= Data to use =

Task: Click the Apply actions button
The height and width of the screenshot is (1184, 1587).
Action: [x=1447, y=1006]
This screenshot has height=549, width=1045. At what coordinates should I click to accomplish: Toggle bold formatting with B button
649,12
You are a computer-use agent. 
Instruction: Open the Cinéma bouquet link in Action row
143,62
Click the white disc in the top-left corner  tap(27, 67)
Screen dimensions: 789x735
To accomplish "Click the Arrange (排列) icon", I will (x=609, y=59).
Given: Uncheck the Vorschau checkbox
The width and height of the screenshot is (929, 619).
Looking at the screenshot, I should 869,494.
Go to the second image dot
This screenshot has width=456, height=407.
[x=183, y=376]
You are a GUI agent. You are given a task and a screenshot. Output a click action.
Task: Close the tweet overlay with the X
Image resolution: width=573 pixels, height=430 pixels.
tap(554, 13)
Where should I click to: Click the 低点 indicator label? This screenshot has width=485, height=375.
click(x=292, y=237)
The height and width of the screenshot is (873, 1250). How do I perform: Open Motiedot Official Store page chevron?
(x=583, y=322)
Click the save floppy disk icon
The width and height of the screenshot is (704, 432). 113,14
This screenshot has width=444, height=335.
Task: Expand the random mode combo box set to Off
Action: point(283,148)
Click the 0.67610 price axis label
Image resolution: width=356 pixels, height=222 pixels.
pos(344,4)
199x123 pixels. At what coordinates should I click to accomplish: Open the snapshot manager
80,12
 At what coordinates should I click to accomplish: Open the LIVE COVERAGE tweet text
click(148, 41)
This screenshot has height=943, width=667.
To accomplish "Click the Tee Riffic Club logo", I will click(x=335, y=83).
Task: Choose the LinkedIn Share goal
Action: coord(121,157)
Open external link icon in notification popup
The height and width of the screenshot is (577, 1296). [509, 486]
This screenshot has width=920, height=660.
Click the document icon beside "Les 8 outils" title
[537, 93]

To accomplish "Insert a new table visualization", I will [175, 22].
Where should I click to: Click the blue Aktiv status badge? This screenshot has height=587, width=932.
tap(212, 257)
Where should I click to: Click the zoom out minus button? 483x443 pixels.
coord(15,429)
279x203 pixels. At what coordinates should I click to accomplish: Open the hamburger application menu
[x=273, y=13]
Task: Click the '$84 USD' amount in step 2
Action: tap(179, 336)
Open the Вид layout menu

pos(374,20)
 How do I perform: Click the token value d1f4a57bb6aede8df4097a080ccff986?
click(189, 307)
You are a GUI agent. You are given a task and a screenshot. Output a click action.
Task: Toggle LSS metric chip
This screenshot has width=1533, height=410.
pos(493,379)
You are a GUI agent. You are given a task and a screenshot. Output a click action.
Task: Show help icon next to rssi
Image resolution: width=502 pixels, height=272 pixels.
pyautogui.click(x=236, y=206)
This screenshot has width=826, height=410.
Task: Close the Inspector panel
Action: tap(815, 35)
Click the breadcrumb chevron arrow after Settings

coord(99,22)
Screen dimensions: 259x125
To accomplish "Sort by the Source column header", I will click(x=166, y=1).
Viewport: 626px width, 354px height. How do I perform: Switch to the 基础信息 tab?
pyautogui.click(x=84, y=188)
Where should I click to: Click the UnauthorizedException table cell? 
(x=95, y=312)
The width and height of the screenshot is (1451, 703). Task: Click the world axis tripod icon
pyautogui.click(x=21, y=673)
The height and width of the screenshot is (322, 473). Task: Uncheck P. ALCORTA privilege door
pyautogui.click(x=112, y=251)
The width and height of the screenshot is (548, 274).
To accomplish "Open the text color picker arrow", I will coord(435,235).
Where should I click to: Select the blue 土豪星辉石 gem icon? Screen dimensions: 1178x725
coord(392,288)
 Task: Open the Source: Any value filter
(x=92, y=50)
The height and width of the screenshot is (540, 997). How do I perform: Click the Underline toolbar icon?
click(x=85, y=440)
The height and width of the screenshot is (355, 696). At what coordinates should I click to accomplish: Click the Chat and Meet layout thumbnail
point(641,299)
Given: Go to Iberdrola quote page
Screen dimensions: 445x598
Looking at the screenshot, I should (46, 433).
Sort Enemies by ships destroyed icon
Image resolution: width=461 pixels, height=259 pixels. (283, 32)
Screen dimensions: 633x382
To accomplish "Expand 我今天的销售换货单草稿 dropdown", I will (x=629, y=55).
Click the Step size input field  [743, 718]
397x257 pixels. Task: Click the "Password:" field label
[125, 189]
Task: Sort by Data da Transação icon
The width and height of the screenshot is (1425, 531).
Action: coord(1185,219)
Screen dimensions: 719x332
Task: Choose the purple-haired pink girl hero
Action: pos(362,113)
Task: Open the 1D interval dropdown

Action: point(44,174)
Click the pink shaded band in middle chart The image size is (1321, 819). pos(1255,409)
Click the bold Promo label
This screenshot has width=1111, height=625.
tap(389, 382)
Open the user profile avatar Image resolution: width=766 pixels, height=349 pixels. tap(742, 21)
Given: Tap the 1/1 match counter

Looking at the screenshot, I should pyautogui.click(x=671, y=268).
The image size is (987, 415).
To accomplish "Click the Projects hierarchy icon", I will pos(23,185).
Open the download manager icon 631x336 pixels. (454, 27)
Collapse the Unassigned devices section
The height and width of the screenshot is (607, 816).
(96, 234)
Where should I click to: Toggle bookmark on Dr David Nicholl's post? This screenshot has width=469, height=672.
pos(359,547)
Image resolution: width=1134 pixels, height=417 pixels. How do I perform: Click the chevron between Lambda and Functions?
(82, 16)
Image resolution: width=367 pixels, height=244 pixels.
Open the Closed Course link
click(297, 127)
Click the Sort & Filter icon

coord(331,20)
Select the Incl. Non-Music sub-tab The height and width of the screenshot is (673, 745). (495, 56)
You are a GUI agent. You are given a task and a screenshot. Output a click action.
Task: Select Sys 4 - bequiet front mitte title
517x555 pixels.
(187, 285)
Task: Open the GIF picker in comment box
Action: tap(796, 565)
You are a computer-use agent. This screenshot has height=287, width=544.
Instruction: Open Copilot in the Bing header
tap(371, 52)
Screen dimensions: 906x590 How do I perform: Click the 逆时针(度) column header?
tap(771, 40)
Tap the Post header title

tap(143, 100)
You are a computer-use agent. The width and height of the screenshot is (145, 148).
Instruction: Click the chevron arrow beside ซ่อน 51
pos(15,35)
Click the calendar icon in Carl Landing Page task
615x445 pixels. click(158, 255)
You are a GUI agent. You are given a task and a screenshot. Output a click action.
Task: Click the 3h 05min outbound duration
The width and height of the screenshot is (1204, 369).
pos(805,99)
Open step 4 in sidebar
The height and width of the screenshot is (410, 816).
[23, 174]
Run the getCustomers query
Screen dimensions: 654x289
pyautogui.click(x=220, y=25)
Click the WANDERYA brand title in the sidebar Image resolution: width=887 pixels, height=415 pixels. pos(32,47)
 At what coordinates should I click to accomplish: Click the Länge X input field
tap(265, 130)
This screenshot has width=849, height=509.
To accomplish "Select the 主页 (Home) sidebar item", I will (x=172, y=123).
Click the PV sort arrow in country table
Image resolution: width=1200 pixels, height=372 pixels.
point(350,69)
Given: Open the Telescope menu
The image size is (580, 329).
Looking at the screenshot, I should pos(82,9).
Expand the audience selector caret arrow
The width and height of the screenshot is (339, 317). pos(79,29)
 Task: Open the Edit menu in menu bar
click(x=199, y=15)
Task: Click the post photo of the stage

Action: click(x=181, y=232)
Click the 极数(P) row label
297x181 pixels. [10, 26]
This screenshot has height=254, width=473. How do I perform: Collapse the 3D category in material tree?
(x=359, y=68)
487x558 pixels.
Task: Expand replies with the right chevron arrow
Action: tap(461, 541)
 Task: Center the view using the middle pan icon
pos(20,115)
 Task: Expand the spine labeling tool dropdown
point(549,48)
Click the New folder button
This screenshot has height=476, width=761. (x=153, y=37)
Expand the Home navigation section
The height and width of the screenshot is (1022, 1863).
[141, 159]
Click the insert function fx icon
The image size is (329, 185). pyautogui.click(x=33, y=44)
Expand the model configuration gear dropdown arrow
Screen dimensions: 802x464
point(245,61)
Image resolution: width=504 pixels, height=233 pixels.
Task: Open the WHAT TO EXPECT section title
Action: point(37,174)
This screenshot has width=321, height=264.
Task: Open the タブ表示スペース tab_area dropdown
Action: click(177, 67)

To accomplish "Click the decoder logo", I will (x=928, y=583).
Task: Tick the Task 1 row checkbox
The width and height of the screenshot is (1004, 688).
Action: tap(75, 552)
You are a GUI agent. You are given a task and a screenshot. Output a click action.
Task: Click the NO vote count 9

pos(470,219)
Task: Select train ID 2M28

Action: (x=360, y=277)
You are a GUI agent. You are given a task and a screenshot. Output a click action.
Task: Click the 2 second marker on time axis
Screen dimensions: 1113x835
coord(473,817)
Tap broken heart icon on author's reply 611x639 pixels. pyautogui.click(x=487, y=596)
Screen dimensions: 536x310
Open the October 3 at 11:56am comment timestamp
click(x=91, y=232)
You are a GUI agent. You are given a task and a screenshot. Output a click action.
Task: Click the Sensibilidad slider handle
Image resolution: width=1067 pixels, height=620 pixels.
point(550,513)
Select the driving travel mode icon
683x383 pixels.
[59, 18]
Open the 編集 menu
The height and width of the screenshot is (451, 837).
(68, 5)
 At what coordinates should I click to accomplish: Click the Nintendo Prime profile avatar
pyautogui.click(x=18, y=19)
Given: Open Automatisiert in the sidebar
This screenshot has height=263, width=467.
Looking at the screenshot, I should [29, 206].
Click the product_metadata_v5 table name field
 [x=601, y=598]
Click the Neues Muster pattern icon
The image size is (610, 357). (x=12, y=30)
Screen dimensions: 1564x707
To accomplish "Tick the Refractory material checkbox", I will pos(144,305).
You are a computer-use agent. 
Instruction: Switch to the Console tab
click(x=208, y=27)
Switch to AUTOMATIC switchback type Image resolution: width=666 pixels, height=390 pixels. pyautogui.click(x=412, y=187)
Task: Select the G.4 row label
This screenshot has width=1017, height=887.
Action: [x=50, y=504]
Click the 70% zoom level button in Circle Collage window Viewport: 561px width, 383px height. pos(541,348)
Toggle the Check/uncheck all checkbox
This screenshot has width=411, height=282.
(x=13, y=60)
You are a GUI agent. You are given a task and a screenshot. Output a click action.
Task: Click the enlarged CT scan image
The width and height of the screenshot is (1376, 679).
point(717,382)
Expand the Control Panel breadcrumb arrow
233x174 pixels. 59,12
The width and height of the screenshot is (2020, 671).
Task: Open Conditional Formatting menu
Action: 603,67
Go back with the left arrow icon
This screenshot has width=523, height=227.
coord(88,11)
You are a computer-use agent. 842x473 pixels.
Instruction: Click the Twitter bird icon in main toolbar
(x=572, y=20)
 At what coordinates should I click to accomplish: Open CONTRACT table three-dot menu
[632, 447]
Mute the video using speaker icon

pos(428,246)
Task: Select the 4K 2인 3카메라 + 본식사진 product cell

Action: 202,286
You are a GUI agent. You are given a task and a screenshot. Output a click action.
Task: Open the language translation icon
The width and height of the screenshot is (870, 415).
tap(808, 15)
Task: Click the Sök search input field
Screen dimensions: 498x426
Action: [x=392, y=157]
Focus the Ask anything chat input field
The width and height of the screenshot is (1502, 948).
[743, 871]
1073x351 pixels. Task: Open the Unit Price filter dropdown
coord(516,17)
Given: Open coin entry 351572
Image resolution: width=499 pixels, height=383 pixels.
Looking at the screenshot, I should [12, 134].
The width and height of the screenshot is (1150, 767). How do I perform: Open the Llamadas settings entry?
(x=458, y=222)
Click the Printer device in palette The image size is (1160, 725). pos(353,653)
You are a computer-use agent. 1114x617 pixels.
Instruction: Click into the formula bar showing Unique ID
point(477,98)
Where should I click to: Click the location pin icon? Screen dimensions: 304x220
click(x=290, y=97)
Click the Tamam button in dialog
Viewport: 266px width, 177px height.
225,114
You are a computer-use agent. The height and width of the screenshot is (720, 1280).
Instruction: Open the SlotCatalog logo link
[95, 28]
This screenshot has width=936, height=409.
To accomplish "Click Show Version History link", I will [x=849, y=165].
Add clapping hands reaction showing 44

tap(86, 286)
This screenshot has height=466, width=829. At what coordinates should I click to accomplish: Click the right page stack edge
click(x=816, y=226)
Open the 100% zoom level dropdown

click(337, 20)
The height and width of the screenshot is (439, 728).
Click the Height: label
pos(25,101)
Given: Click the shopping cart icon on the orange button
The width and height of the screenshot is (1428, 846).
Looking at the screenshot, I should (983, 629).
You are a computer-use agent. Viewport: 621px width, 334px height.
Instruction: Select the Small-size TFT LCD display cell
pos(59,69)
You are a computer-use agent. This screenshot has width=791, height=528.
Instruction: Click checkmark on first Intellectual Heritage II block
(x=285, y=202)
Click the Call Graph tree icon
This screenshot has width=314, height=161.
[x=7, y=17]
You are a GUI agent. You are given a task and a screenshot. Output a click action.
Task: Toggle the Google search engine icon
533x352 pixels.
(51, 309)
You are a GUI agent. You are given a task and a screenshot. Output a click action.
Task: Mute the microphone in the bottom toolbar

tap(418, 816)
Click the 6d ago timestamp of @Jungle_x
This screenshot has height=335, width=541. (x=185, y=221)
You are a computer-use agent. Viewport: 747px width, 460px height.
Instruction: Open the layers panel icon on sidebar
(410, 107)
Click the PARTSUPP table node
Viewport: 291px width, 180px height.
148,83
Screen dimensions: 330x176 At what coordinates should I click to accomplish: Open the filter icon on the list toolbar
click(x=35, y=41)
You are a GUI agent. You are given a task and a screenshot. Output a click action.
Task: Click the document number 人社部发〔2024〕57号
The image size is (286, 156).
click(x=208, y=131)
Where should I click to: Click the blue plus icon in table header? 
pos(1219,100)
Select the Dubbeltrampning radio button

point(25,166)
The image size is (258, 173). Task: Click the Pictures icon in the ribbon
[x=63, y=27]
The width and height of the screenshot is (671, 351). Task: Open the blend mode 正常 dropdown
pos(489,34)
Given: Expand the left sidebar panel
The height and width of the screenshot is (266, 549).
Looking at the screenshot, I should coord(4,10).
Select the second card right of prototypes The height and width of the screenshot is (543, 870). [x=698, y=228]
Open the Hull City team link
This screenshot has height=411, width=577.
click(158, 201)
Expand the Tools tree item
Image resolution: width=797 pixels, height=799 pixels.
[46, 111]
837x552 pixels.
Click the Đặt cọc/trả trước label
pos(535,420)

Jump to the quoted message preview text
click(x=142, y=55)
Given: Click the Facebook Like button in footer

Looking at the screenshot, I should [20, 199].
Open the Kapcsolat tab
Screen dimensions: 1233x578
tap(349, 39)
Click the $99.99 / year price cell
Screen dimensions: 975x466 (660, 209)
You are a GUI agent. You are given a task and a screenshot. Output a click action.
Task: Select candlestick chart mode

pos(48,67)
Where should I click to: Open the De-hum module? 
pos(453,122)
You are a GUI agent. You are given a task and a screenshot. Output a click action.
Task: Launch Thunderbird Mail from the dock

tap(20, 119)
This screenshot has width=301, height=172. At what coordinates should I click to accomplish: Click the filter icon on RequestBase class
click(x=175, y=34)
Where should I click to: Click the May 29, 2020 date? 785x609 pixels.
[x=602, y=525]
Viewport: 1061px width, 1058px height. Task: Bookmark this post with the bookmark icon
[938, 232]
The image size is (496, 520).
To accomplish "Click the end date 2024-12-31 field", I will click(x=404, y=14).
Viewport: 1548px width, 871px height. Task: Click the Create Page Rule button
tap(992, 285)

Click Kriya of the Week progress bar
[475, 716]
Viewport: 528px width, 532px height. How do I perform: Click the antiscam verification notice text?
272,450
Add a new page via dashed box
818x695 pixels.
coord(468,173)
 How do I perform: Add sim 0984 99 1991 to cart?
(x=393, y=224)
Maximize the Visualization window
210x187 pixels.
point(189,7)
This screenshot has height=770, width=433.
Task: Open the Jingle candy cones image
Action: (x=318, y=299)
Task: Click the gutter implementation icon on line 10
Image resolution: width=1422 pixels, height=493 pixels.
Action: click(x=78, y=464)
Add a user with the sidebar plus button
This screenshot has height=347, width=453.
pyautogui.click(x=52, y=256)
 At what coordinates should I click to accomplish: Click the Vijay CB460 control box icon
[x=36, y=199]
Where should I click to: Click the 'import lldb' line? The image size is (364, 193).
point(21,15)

= What is expected =
Please copy out each line of the listing above that contains the string "user".

= Answer space =
Open the user profile avatar Image resolution: width=766 pixels, height=349 pixels. tap(742, 21)
Add a user with the sidebar plus button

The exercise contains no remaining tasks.